In short, Gerada’s advice seems to be ignore the substance of the complaint, buggar off for the rest of day and get your legal defence ducks in line. She ends with ‘don’t suffer in silence and don’t take it personally’.

Wow. Just extraordinary ‘advice’.

She has previous on complaining.

And clearly remains obdurate on the subject. A road traffic accident… From last night.
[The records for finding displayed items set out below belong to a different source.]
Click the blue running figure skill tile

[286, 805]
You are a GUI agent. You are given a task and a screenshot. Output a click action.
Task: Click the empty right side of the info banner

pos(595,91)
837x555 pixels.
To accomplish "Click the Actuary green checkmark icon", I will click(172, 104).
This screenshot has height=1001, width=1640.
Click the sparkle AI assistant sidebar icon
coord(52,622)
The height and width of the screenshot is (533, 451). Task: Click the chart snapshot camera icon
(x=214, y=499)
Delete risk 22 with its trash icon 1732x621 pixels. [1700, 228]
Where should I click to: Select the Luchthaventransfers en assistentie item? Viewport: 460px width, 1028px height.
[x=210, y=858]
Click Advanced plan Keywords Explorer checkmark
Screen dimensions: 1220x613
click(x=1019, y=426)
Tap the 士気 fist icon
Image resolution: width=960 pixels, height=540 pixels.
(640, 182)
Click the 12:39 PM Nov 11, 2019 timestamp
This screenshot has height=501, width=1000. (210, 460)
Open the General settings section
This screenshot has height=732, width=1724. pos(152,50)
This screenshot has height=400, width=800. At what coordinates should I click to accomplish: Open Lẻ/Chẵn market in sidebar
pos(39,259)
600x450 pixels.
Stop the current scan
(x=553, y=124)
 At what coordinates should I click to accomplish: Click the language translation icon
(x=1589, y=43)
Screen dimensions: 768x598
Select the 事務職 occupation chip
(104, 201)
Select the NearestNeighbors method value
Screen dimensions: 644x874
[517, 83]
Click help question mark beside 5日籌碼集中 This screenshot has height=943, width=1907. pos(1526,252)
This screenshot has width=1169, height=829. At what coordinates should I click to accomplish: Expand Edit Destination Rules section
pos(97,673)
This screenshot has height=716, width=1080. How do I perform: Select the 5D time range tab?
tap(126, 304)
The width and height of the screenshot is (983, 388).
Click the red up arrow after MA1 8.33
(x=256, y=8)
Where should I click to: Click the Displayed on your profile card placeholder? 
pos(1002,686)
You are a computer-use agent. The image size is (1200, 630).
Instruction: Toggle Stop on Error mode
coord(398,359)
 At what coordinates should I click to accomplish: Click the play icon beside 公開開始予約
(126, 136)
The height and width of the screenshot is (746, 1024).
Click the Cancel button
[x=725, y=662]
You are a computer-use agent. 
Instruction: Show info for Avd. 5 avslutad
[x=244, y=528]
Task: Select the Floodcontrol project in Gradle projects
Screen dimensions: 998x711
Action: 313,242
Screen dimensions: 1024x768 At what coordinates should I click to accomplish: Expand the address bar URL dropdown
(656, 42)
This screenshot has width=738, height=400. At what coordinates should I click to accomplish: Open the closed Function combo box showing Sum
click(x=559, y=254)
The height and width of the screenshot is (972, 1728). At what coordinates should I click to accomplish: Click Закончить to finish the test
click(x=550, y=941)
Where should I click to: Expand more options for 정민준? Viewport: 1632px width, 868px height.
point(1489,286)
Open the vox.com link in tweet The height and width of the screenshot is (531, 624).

What I don’t understand is why there remains little critical (in a good way) and open questioning of what is clearly shite and offensive advice by medics. It’s as if once harm has happened or been done, the drawbridge is raised and the profession becomes a pack.

Where is the thought, the reflection. Humility. Or challenge?

*This is in no way to dismiss, belittle or otherwise every health professional who has died.

** For the sake of transparency, I made a complaint to Southern Health NHS Trust when LB was in the unit. I said they didn’t listen to my concerns about his care. About 5 days before he drowned in the bath I was told it was not upheld.